Let $X_{1}, X_{2}, \dots, X_{k}$ be random variables defined on the measurable space $(\Omega, \mathcal{F})$. Let $\mathcal{G} = \sigma(X_{1}, X_{2}, \dots, X_{k})$ and $\mathcal{A} = \{ \bigcap\limits_{i=1}^{k}X_{i}^{-1} (A_{i}) : A_{i} \in \mathcal{B}(\mathbb{R}) \} $.
I want to show that $\mathcal{G} = \sigma(\mathcal{A})$. I find this quite intuitive, but I am not sure how to approach the proof. It is easy to show that $\mathcal{A}$ is a $\pi$-system, but I am not sure if this is helpful.

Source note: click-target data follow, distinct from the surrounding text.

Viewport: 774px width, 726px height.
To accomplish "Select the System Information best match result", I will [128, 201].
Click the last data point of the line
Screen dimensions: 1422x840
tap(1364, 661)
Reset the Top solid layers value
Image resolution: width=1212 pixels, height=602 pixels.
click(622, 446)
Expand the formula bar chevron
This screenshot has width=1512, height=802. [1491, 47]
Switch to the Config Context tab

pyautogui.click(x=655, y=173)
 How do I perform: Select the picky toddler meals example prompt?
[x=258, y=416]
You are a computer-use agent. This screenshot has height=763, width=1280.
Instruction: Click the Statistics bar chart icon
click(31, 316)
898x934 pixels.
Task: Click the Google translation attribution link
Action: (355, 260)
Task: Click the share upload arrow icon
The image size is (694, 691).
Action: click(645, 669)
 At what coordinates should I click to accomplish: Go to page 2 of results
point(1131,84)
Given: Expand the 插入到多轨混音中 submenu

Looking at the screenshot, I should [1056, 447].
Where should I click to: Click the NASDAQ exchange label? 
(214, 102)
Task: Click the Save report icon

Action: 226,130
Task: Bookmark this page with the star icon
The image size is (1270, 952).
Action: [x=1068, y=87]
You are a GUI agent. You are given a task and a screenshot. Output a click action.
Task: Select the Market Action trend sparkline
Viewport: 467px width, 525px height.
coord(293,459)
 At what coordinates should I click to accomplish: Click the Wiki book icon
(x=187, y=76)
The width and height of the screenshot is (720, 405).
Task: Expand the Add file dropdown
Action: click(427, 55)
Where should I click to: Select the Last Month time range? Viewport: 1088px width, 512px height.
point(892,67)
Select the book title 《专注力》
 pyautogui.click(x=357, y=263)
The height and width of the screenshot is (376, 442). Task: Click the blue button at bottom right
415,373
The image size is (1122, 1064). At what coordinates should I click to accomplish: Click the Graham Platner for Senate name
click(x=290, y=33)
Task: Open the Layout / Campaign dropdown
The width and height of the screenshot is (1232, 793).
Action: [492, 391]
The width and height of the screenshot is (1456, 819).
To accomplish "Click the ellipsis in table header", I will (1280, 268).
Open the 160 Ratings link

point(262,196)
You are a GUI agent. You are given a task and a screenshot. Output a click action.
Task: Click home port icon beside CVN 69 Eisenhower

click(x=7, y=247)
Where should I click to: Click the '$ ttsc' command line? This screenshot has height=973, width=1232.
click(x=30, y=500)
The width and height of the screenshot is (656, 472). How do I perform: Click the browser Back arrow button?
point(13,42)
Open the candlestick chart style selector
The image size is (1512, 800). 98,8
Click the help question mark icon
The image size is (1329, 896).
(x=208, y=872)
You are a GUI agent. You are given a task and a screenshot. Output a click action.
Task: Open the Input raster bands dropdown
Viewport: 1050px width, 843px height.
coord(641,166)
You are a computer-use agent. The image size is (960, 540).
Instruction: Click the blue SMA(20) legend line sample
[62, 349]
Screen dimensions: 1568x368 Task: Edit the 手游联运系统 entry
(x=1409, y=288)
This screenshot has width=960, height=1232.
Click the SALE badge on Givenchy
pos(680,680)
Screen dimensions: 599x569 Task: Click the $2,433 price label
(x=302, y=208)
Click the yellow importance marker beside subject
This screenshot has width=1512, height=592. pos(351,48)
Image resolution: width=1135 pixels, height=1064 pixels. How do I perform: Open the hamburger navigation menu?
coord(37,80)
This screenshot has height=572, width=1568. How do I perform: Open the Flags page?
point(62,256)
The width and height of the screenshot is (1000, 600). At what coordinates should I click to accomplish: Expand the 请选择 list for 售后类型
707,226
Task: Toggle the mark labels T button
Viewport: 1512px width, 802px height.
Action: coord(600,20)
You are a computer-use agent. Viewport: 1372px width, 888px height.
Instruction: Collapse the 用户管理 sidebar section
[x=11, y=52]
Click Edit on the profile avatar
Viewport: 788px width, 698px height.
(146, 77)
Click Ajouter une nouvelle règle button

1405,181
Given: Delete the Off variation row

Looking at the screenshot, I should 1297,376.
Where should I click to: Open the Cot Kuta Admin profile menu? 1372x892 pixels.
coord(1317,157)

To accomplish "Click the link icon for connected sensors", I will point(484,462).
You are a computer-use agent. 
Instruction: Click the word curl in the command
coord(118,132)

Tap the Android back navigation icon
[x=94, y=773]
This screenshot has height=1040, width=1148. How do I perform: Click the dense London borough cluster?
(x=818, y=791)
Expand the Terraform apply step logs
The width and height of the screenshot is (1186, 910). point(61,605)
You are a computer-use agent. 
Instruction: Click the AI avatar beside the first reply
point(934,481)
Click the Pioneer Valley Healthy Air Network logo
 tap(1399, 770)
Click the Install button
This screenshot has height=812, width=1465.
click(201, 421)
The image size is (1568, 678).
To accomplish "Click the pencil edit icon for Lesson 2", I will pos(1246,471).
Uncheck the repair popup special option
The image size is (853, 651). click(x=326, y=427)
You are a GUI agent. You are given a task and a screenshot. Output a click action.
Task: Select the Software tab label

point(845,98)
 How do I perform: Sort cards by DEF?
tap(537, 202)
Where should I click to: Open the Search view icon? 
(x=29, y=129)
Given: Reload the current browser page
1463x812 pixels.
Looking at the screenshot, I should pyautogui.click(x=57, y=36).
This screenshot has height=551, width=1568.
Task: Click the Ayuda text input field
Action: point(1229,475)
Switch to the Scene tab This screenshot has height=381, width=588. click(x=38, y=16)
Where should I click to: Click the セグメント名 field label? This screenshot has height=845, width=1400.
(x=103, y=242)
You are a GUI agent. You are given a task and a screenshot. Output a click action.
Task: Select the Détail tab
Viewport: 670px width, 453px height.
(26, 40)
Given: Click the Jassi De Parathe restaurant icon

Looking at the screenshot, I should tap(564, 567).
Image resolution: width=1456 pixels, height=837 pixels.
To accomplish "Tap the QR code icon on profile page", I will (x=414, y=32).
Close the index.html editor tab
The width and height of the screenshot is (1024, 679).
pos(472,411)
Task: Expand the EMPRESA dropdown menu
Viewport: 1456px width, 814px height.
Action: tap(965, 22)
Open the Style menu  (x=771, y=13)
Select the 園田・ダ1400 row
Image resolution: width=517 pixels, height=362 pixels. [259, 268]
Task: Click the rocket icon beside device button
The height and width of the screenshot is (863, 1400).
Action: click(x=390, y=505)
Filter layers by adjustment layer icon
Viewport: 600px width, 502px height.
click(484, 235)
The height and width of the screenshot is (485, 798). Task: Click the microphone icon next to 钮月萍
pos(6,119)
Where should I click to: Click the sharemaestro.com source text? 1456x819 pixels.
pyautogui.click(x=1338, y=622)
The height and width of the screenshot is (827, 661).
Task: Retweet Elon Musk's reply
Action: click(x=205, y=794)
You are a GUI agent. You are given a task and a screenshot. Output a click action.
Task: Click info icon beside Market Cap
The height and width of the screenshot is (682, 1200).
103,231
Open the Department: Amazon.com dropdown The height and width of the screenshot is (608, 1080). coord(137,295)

Note that $\sigma(X_i)\subset\mathcal{A}$ for all $i$. (To see this, note that $X_i^{-1}(A)$ is the same as $X_i^{-1}(A)\cap\Omega$ which is the same as $X_i^{-1}(A)\cap X_1^{-1}(\mathbb{R})\cap\cdots\in\mathcal{A}$.) Hence $\bigcup_{i=1}^n\sigma(X_i)\subset \sigma(\mathcal{A})$, so $$ \sigma(X_1, \dots, X_n) = \sigma\left(\bigcup_{i=1}^n\sigma(X_i)\right)\subset \sigma(\mathcal{A}). $$ The other direction follows from $\mathcal{A}\subset \sigma(X_1, \dots, X_n)$, which is clear since $\mathcal{A}$ consists of finite intersections of elements of $\bigcup_{i=1}^n\sigma(X_i)$.